Mani libere, tormento d’autunno

D’obbligo nella Prima Repubblica, riesumate da Bossi, oggi sono annunciate a ogni piè sospinto

da Milano

Sono arrivate subito dopo Mani pulite, le mani libere. Nella Prima Repubblica non le invocava nessuno, perché le avevano tutti: le maggioranze in Parlamento si formavano dopo il voto, il trasformismo era un fattore magari inelegante ma inevitabile. È stato con l’avvento del bipolarismo che i partiti, ingabbiati in uno schieramento, hanno conosciuto l’insofferenza e imparato a usarle come un’arma, e forse non è un caso che l’espressione arrivi dalle arti marziali.
Il primo in assoluto fu quel creativo del Senatùr, nel lontano 1994. Erano i tempi della rivolta padana e di Roma ladrona.
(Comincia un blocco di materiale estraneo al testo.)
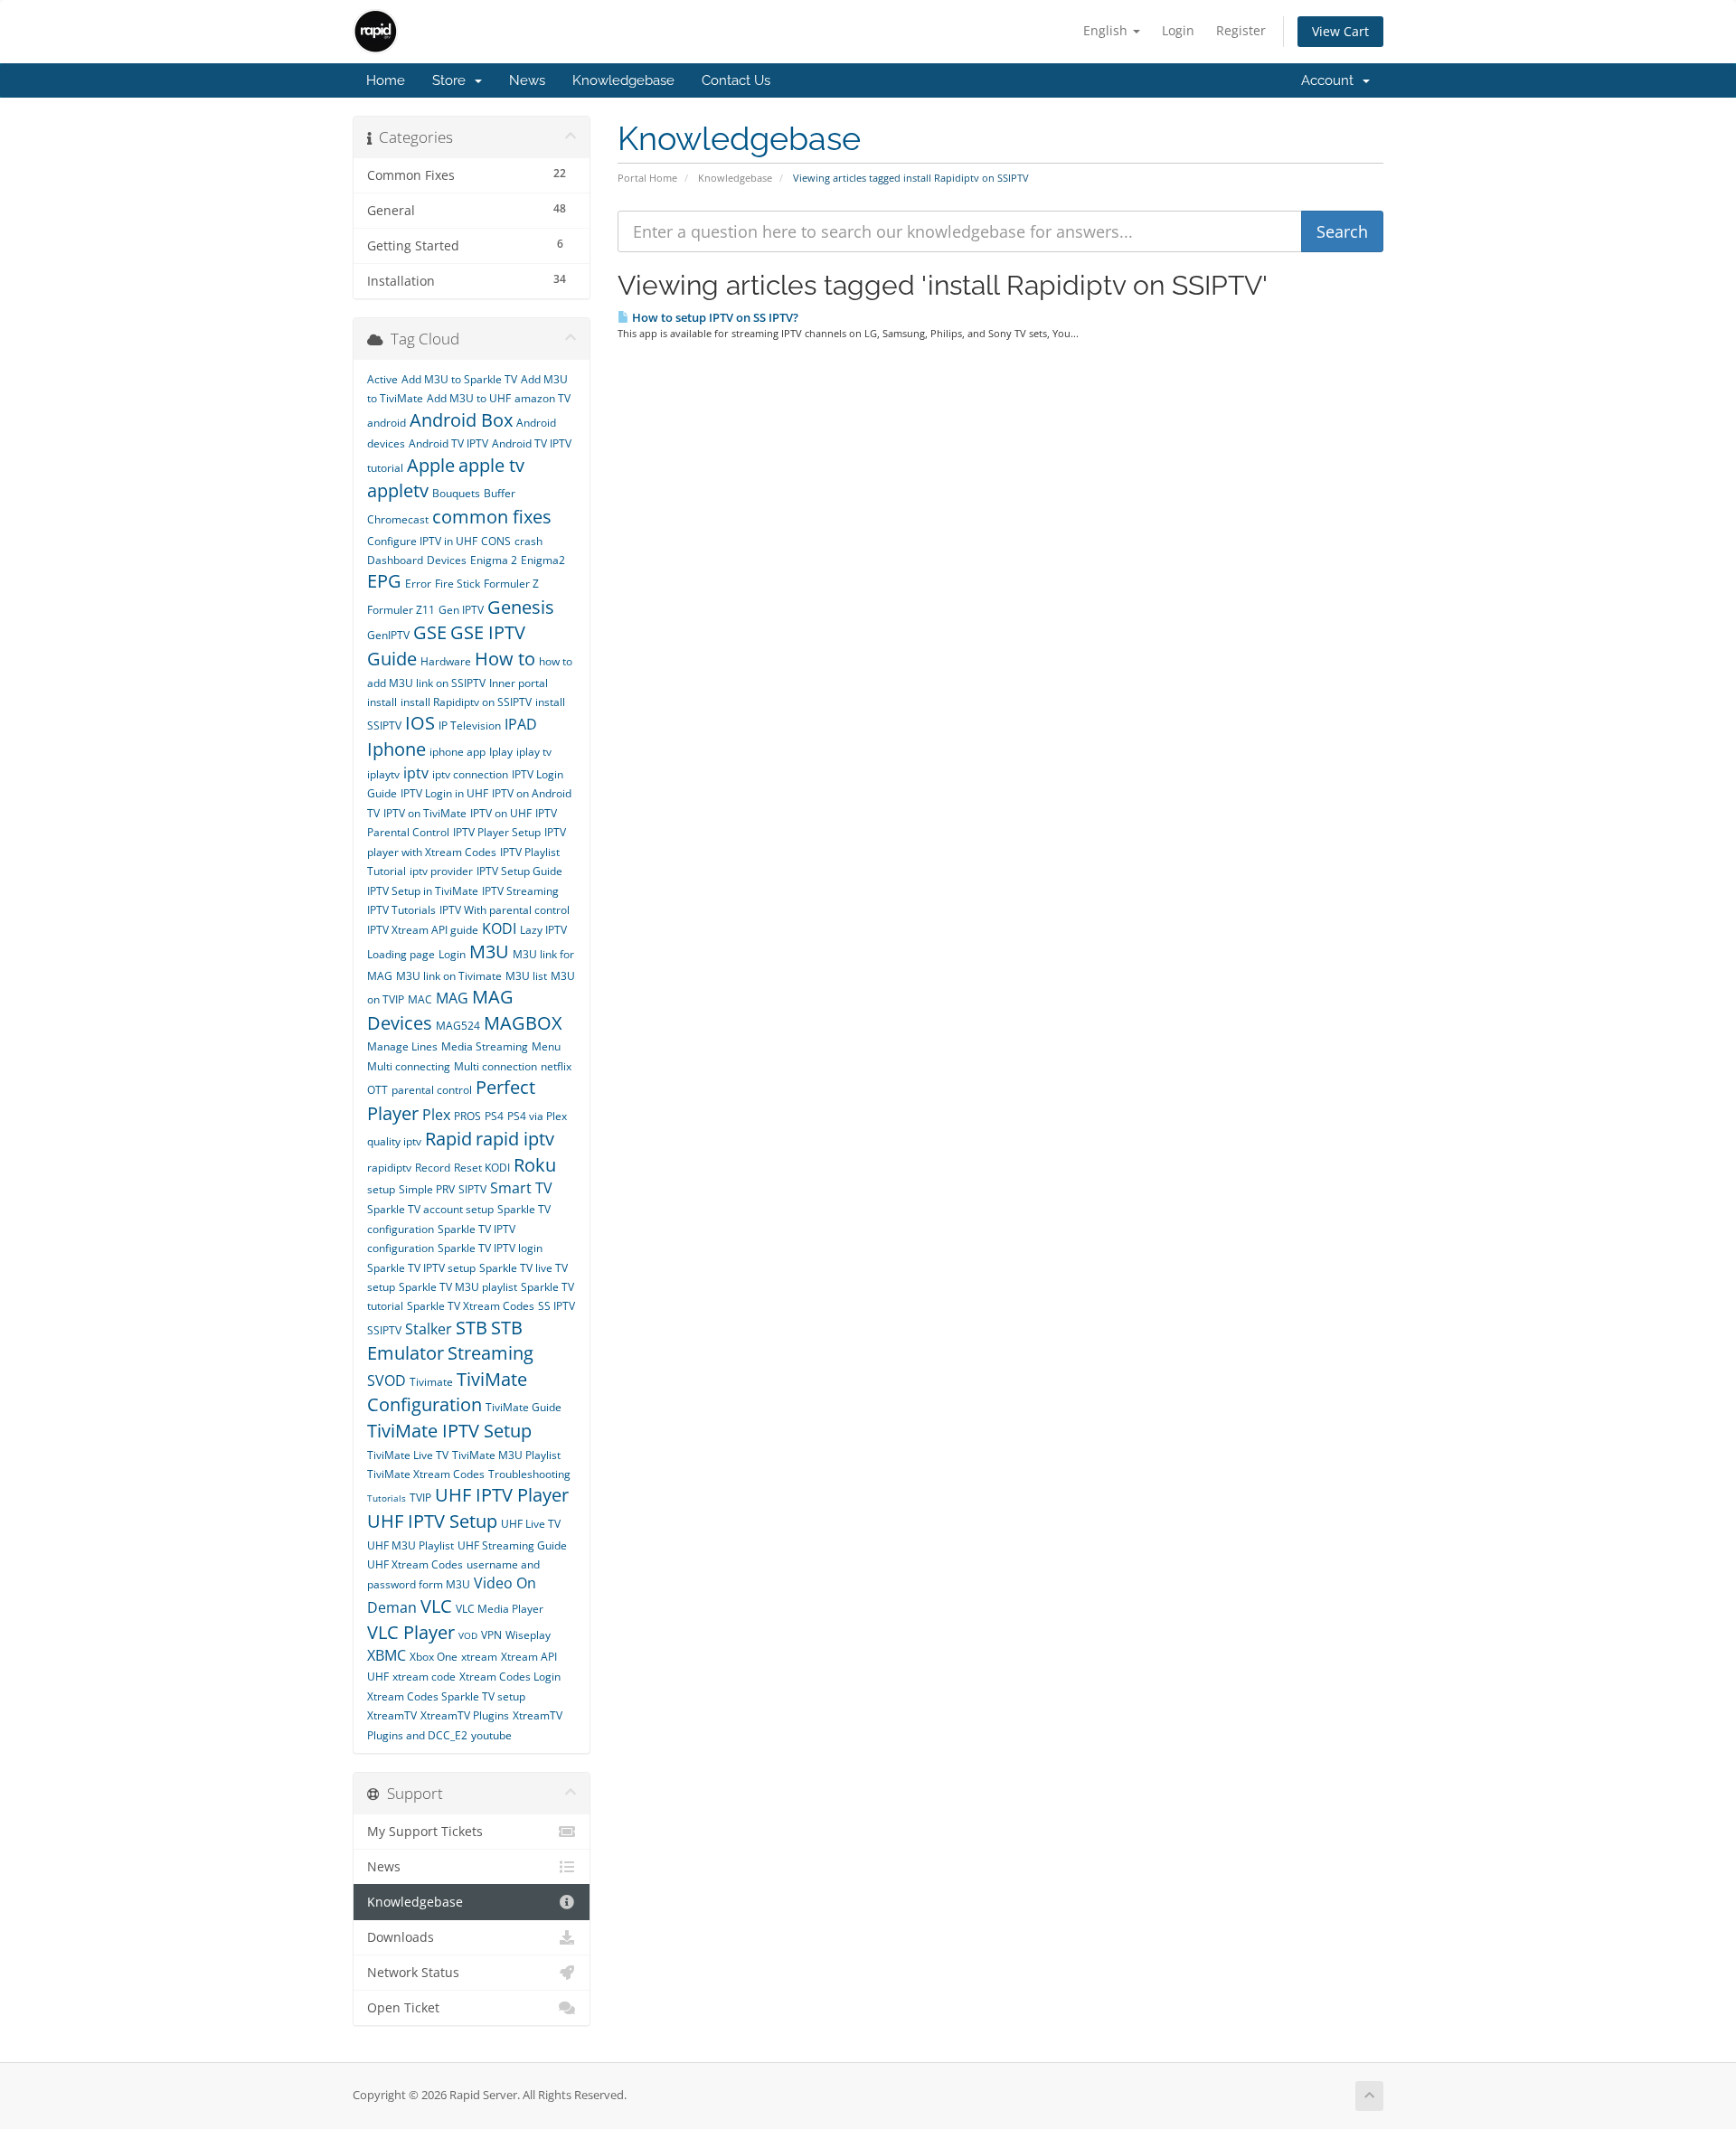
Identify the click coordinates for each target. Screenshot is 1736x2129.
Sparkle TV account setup (430, 1209)
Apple (431, 465)
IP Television (470, 725)
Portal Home (647, 177)
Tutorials (386, 1498)
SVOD (386, 1380)
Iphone (396, 749)
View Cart (1340, 31)
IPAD (521, 724)
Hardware (445, 661)
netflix (556, 1066)
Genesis (520, 607)
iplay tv (534, 751)
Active (382, 379)
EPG (384, 581)
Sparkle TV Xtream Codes (470, 1306)
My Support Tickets (425, 1831)
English (1107, 30)
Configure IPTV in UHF (422, 541)
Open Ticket (403, 2008)
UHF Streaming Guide (512, 1545)
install (382, 702)
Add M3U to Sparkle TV (459, 379)
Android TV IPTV (448, 443)
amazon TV (542, 398)
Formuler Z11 (401, 609)
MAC (420, 999)
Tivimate (431, 1382)
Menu (546, 1046)
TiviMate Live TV (407, 1455)
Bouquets (456, 493)
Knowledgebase (623, 80)
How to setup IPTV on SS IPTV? (713, 317)
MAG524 (458, 1025)
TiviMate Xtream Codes (426, 1474)
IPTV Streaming (520, 891)
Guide (392, 658)
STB (471, 1327)
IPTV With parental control (504, 910)
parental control (432, 1089)
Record (432, 1167)
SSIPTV (384, 1330)
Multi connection (495, 1066)
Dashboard (395, 560)
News (527, 80)
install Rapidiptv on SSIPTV (466, 702)
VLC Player (411, 1632)
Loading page (401, 954)
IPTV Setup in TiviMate (422, 891)
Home (385, 80)
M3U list (526, 976)
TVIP (420, 1497)
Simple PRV (427, 1189)
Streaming (490, 1353)
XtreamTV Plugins (464, 1715)
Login (1178, 30)
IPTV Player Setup (497, 832)
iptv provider (441, 871)
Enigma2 (543, 560)
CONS (496, 541)
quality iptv (394, 1141)
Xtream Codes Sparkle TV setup (446, 1696)
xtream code (424, 1676)
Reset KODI (482, 1167)
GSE (430, 632)
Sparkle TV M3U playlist (458, 1287)
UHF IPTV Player (502, 1495)
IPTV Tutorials (401, 910)
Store (452, 80)
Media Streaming (484, 1046)
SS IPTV (556, 1306)
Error (418, 583)
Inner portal (518, 683)
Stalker (428, 1329)
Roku (535, 1165)
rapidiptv (389, 1167)
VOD (467, 1635)
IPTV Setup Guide (519, 871)
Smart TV (521, 1188)
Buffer (499, 493)
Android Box (461, 420)
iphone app (457, 751)
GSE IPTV (487, 632)
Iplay (501, 751)
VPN (491, 1635)
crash (528, 541)
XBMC (386, 1655)
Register (1241, 30)
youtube (491, 1735)
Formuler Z (511, 583)
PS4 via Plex (537, 1116)
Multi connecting (408, 1066)
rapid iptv (515, 1138)
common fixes (492, 516)
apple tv (491, 465)
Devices (447, 560)
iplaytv (383, 774)
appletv (398, 490)
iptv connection (470, 774)
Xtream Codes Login (510, 1676)
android (386, 422)
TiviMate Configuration (447, 1392)
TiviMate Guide (523, 1407)
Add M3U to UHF (469, 398)
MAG (452, 998)
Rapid (448, 1138)
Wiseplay (528, 1635)
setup (381, 1189)
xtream (479, 1656)
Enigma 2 (493, 560)
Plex (436, 1115)
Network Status (413, 1972)
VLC (436, 1606)
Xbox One (434, 1656)
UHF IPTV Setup (432, 1521)
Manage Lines (402, 1046)
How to (505, 658)
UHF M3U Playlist (410, 1545)
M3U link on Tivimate (449, 976)
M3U (489, 951)
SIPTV (472, 1189)
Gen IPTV (461, 609)
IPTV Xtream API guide (422, 929)
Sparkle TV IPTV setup (421, 1268)
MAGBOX (523, 1023)
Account (1331, 80)
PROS (467, 1116)
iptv (416, 773)
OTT (377, 1089)
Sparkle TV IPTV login (490, 1248)
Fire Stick (457, 583)
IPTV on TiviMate (425, 813)
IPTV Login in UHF (444, 793)
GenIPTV (388, 635)
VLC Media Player (499, 1608)
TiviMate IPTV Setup (449, 1430)
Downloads (400, 1937)
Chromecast (398, 519)
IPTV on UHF (501, 813)
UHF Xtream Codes (415, 1564)
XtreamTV (392, 1715)
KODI (499, 928)
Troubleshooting (529, 1474)
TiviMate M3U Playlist (506, 1455)
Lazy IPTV (543, 929)
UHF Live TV (531, 1523)
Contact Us (736, 80)
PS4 (494, 1116)
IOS (420, 723)
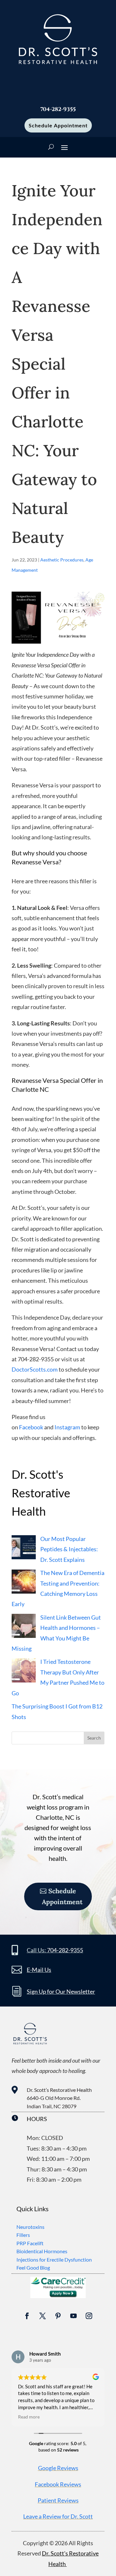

C’era il governo del Polo da formare e Umberto Bossi giocò a spiazzare: «Potrei entrare e dare testate a Berlusconi, come in campagna elettorale. Stando fuori avrei mani libere. Vedremo come si metterà». Come si mise ormai è storia, e fu allora che la minaccia diventò tale. Perché se la Lega le mani libere se le tenne non subito ma un anno dopo, facendo cadere il governo Berlusconi sulla riforma delle pensioni, la situazione si ripresentò uguale e contraria nel 1998, quando fu Rifondazione a far cadere il governo Prodi, ancora sulle pensioni e sempre camminando sulle mani libere. Allora era toccato a Fausto Bertinotti, quando ancora la stampa lo definiva «leader movimentista», altri tempi: «Penso che avere le mani libere, così come la testa, sia un’opportunità. Al contrario, come ognuno sa, avere le mani legate è un bel guaio». Da allora è un crescendo, quello di annunciare che ora basta, voteremo come meglio ci parrà sui singoli provvedimenti, con tanti saluti al vincolo di coalizione e, di solito, «senza sconti».
Gli ultimi in ordine di tempo sono stati Lamberto Dini, Enrico Boselli e Rosy Bindi, che hanno gettato nel panico la già traballante maggioranza di centrosinistra al Senato.
Il precursore, nel Prodi II, è stato quel Franco Turigliatto dissidente Prc che, per primo, ha costretto l’Unione a ogni votazione in Senato al faticoso lavorio di fare la conta, chi c’è, chi vota e come. Era il 28 febbraio scorso, una settimana prima il governo non aveva ottenuto la fiducia sull’impegno militare all’estero e il premier aveva rimesso il mandato al Colle, vedendoselo riassegnare a patto che dimostrasse di ritrovare la maggioranza. «Darò la fiducia, che equivale a un appoggio esterno», concesse Turigliatto, che però avvertì: «Ma poi avrò mani libere».
Poi fu il turno di Oliviero Diliberto, che il 29 luglio surriscaldò il già rovente clima sul protocollo del welfare appena firmato: «Riapriamo la trattativa o al voto avrò mani libere». E sempre sul welfare si accodò, era il 2 ottobre, Mauro Fabris dell’Udeur: «Se i lavoratori bocceranno l’accordo al referendum l’Udeur avrà le mani libere per stringere nuove alleanze». Poco prima, a settembre, era stato Willer Bordon a sganciarsi dall’imminente Pd, rispondendo così alla domanda di Panorama sull’eventualità di avere mani libere: «Rivendico libertà d’azione. Se insisteranno coi voti di fiducia impropri potremmo mandarli a quel paese». E a quel paese fu Antonio Di Pietro a mandare l’Unione intera un mesetto dopo, era il 25 ottobre e il padre di Mani Pulite passò alle mani libere. Non le annunciò, semplicemente mise in pratica, votando con la Cdl sulla società per il ponte sullo Stretto di Messina.
Chi non le ha evocate almeno una volta è out, e così periodicamente tutti le annunciano, non importa su cosa, tutto vale.

Segni le minacciò sulla Bicamerale nel ’96, Marini sulla riforma elettorale nel ’97, Fini sull’economia nel 2004, Casini in vista delle elezioni nel 2005, seguito da Bossi nel 2006. A liberarci dall’incubo potrebbe essere proprio il «padre» del bipolarismo, Silvio Berlusconi, che ha deciso di fondare un partito «dalle mani libere». Che non a caso si chiamerà «della Libertà».